▸ **Problem requirements**: Answer with one number only: the count of lines below that hold the word "icon".

▸ **Material shown**:

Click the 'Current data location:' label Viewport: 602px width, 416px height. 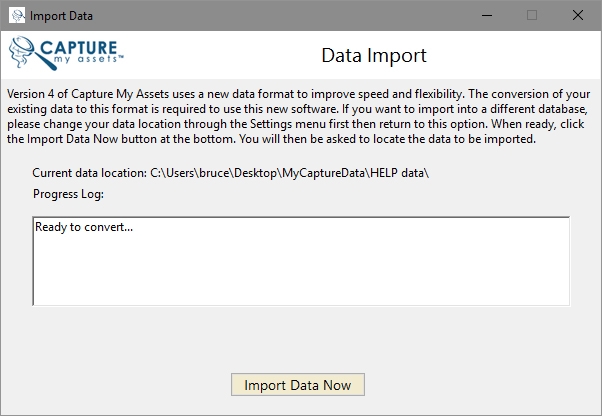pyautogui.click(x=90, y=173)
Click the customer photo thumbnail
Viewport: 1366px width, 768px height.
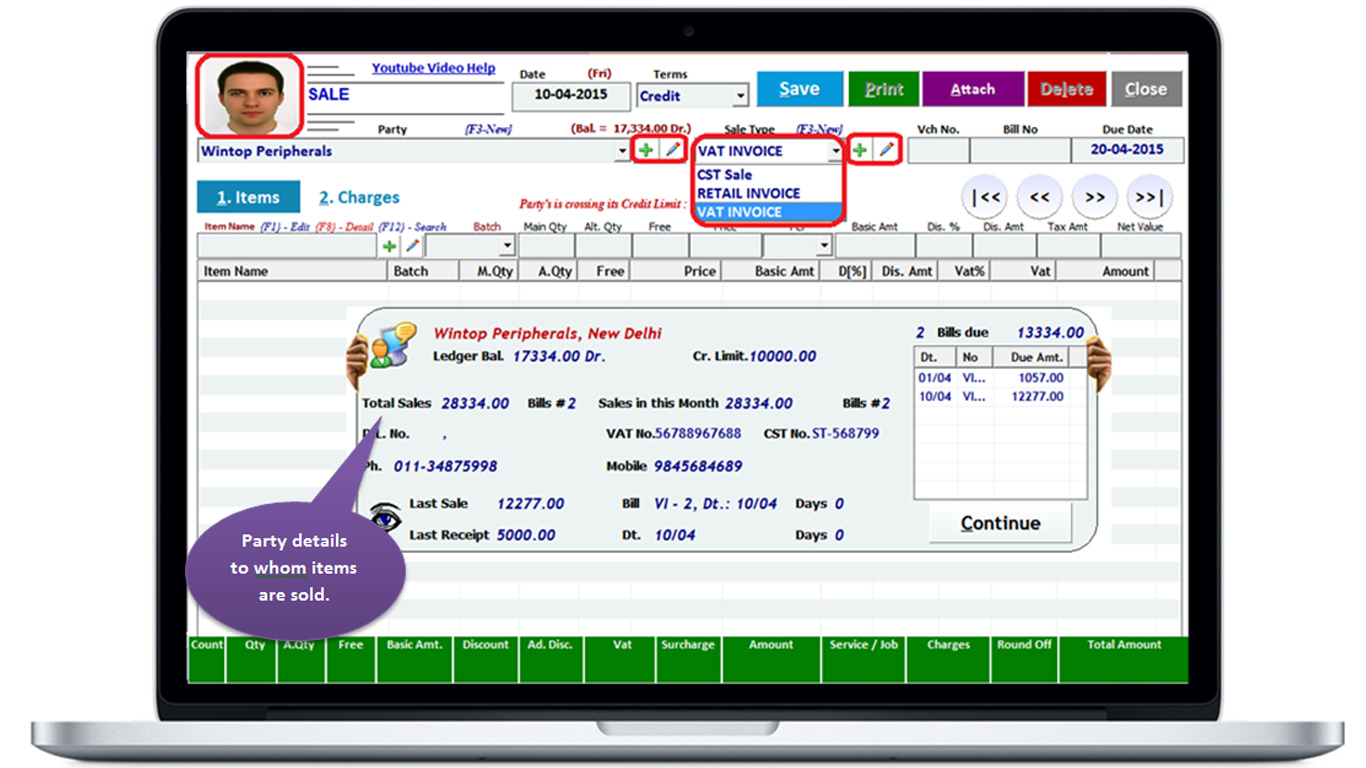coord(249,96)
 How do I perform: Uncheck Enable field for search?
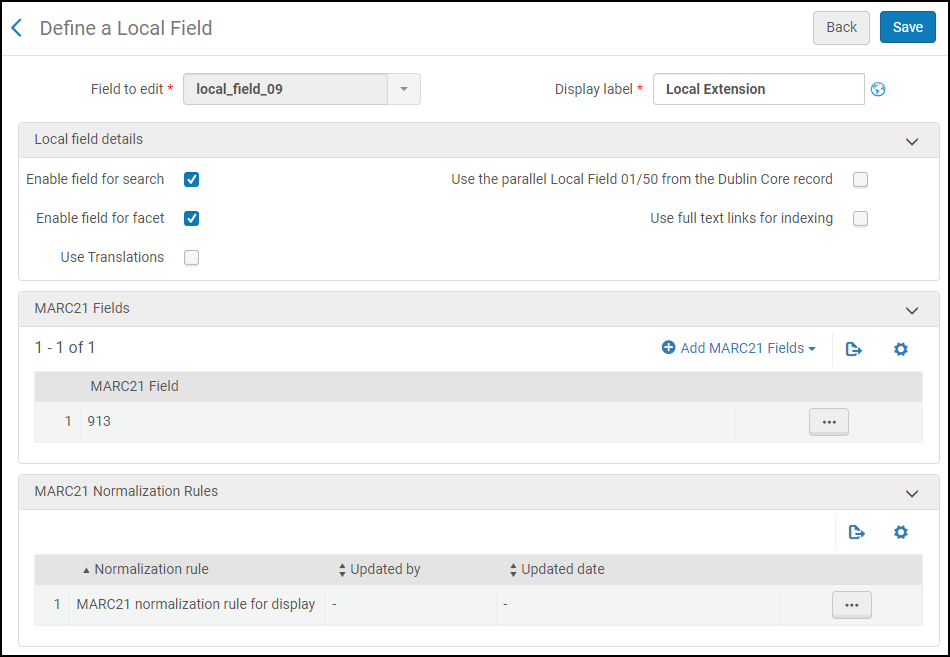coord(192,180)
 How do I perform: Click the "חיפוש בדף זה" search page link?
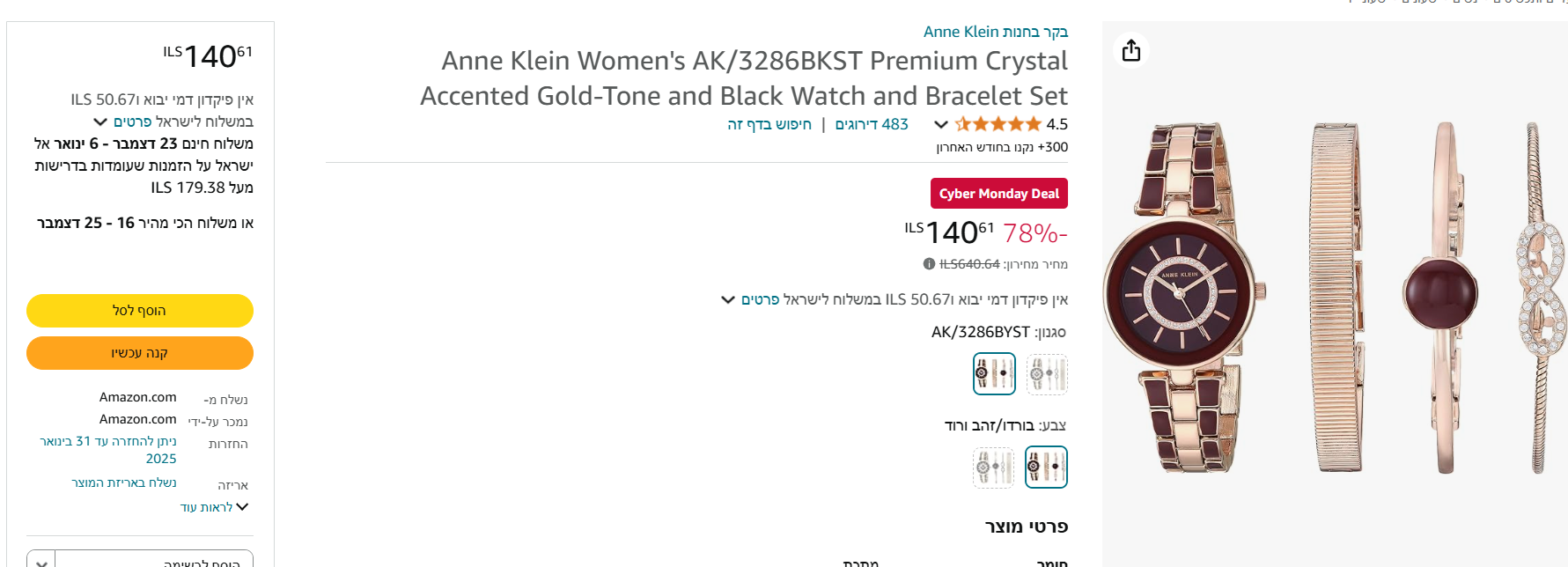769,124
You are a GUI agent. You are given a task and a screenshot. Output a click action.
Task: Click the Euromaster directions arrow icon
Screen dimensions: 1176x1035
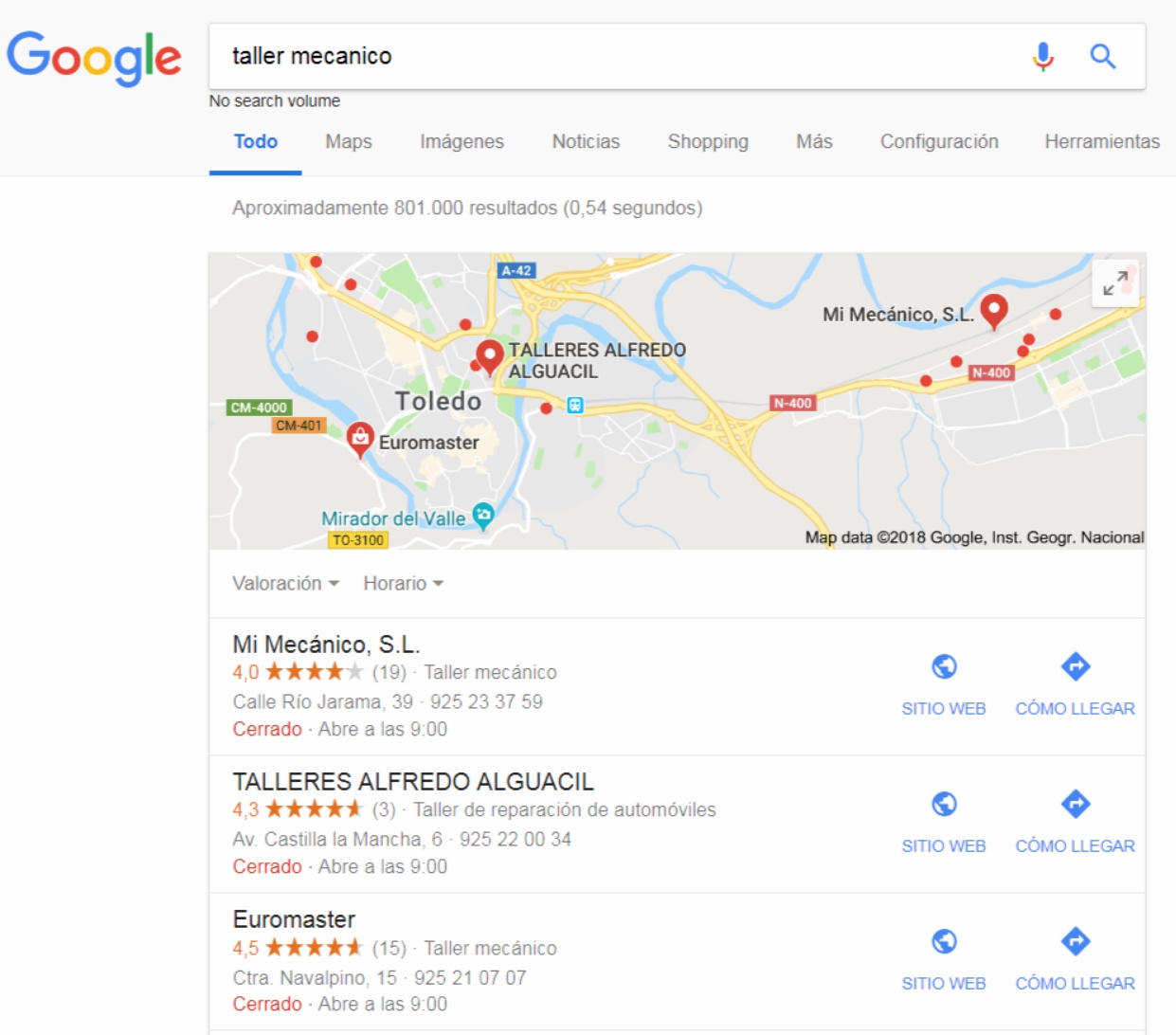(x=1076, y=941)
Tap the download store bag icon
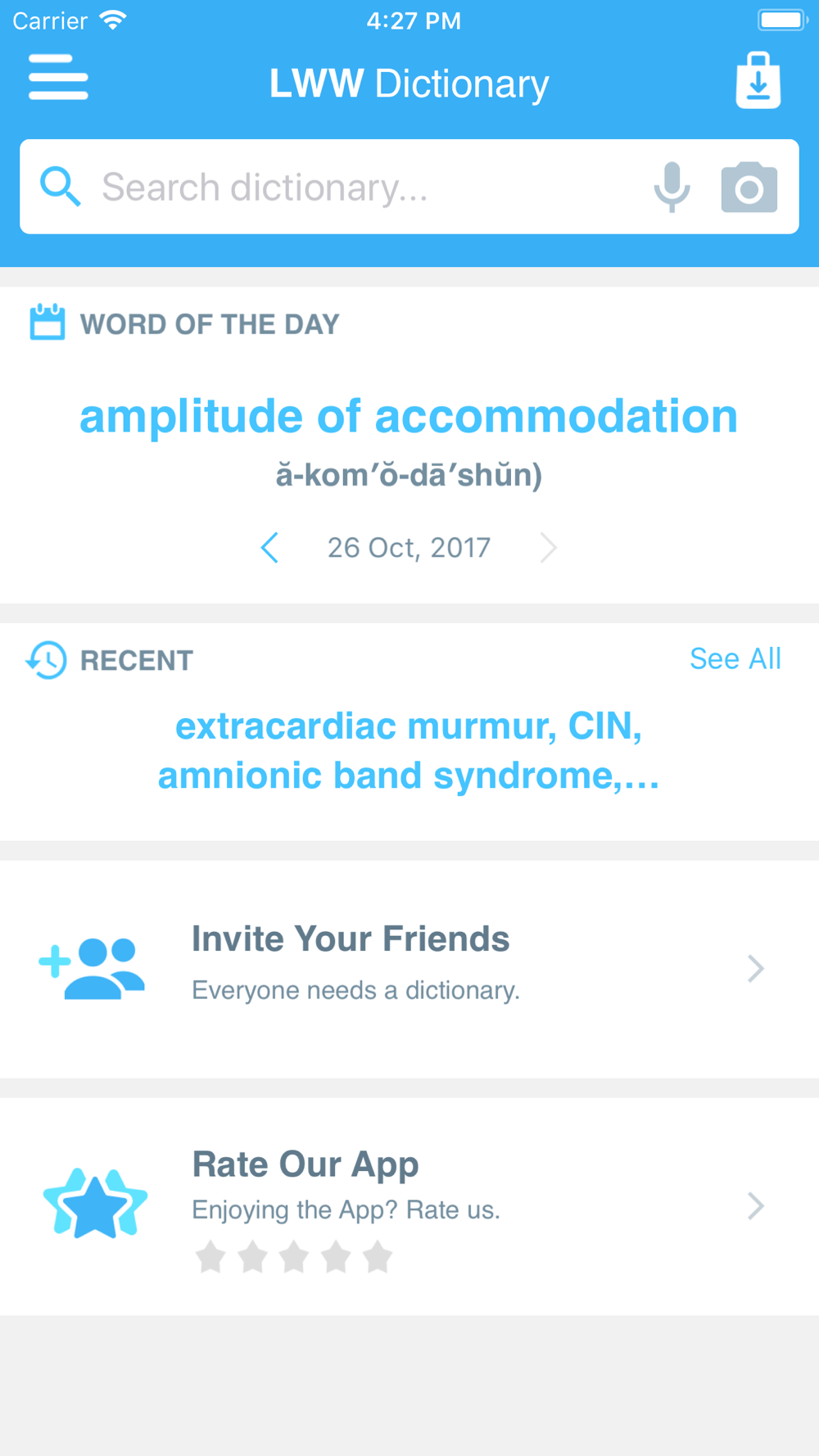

▸ **Solution for this problem**: 2